News in Brief

Published: 1-Aug-2003


The EU's Emerging Biopharmaceutical Enterprises group has called for member states to redouble their efforts to promote orphan drugs, claiming that incentives for companies to develop them are being stymied by a lack of market authorisations in Europe. It claims the rate at which these are issued is less than half as fast as in the US.

The Council of Europe's Bioethics Steering Committee has approved a protocol to harmonise ethical and legal standards in biomedical research. If it is ratified by all 45 member countries of the Council of Europe, it will guarantee minimum standards of protection for research subjects across all of Europe. The protocol outlines the circumstances in which researchers can use placebo drugs, without depriving patients of much-needed medicine, and includes rules for research in emergency situations; for instance on comatose patients unable to give their consent. The protocol will be referred to the Council's Committee of Ministers for final approval.

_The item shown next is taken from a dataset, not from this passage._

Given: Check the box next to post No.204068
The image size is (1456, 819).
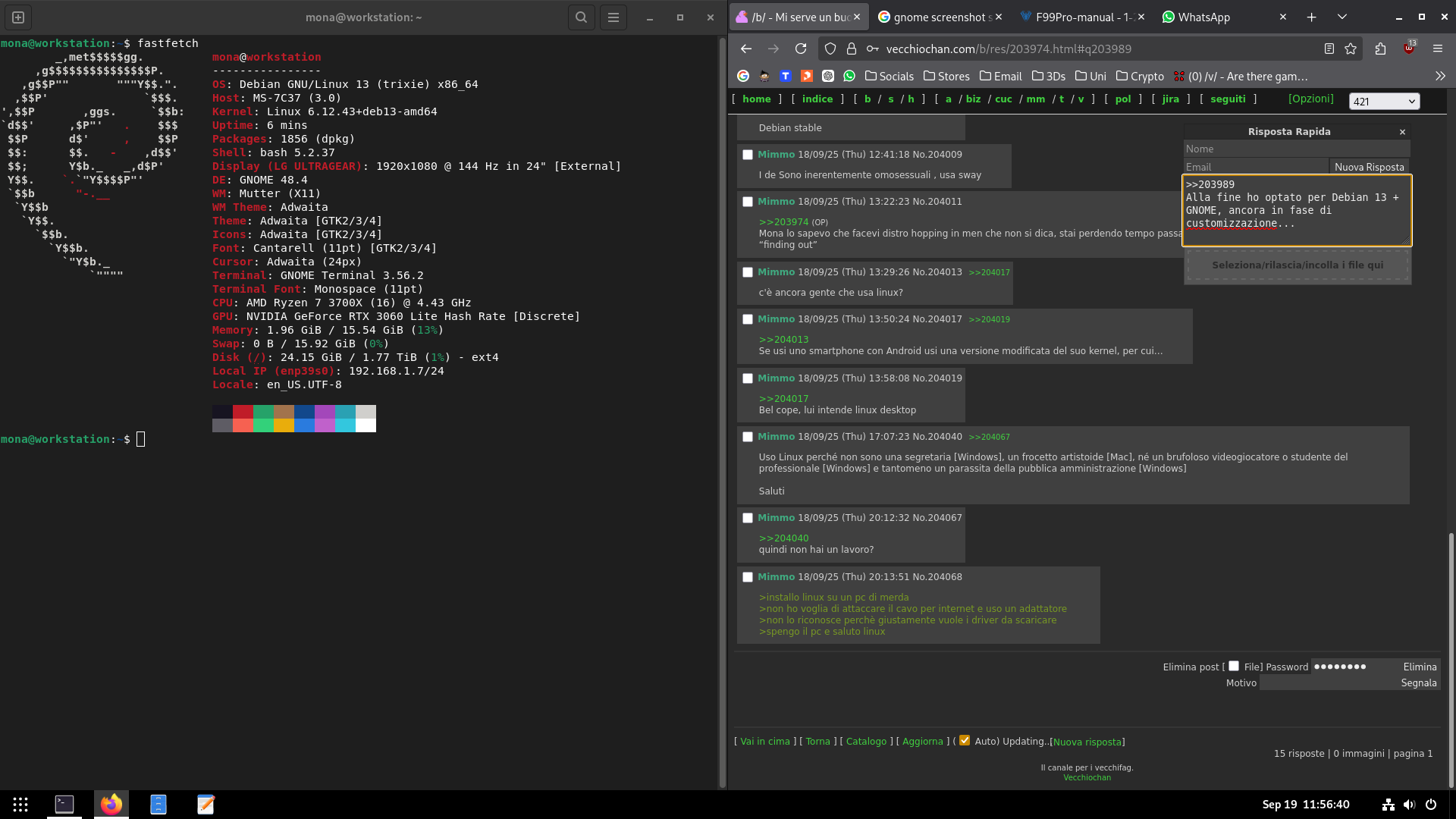Looking at the screenshot, I should [x=748, y=577].
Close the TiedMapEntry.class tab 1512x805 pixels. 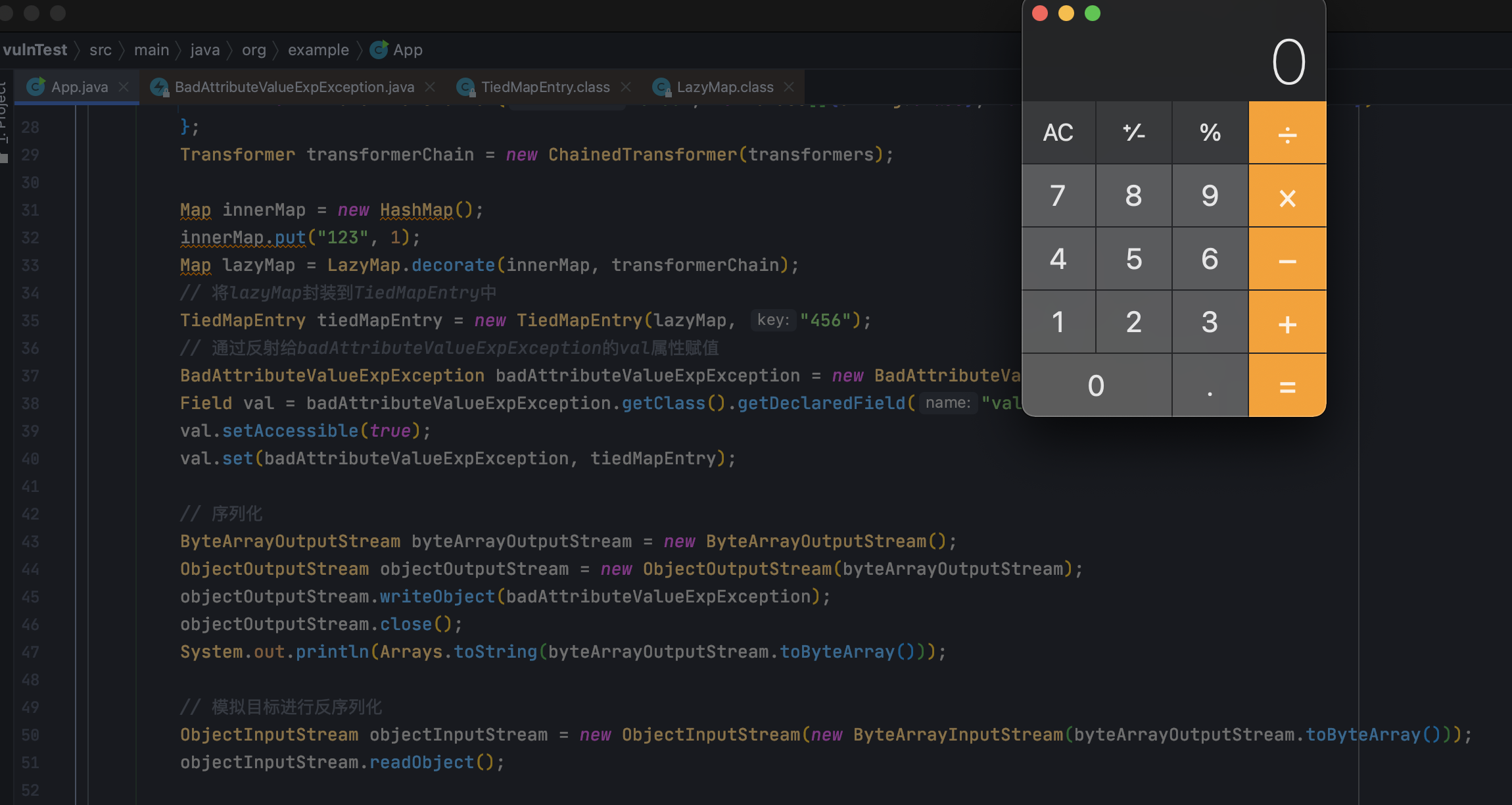626,87
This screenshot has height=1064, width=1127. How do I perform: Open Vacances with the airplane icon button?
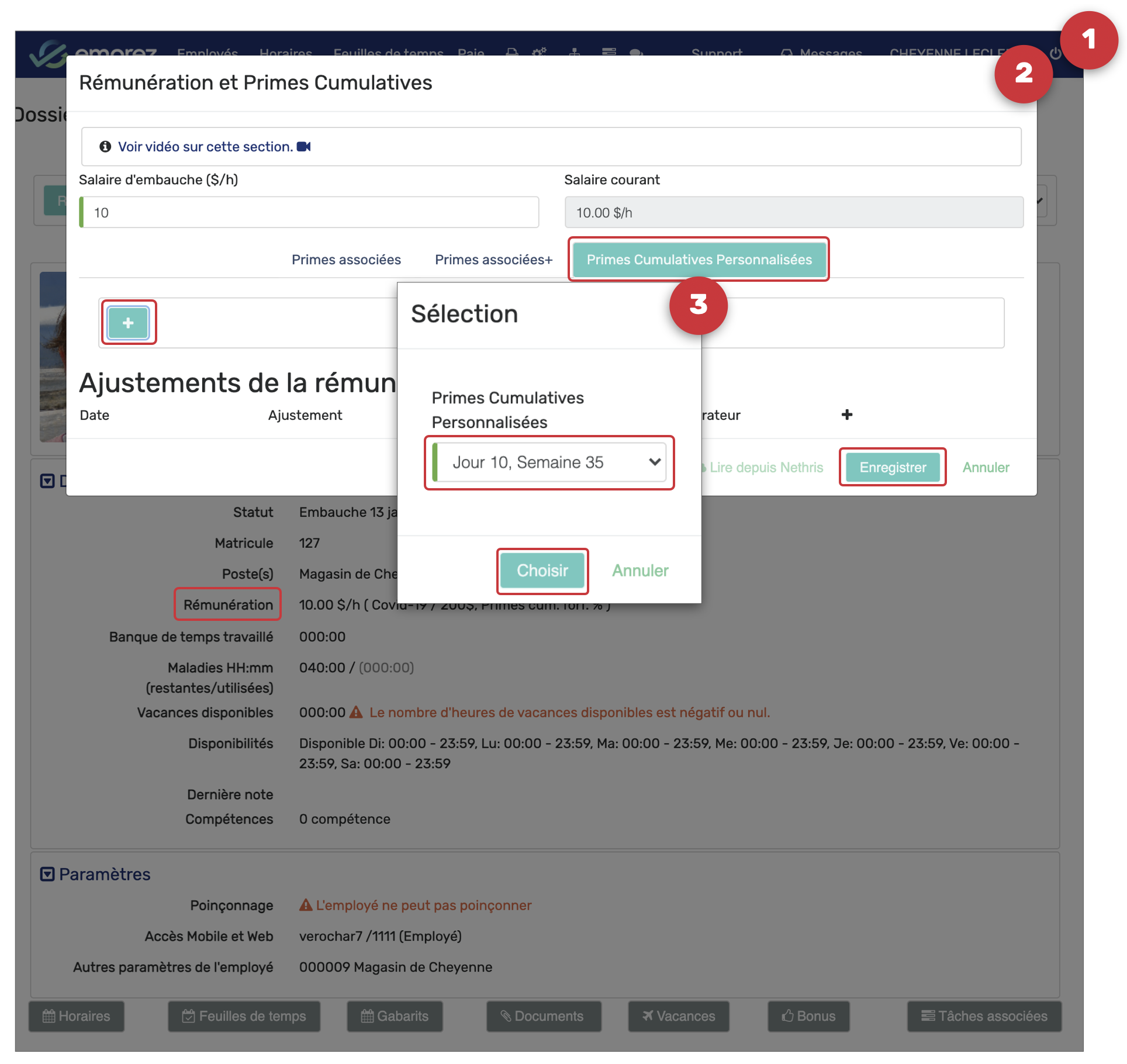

The rising cost of pharmaceuticals is a key reason why the world's rich developed countries are spending more on healthcare than ever before, according to the OECD. On average, countries spent 8.4% of their GDP on health in 2001, up 0.3% on 2000, it said. This reflected 'the introduction of new and more expensive drugs', with pharmaceutical spending rising by more than 70% between 1990 and 2001 in Australia, Canada, Finland, Ireland, Sweden and the US. Pharmaceuticals now command more than 10% of health spending in nearly all OECD countries, and over 20% in France and Italy.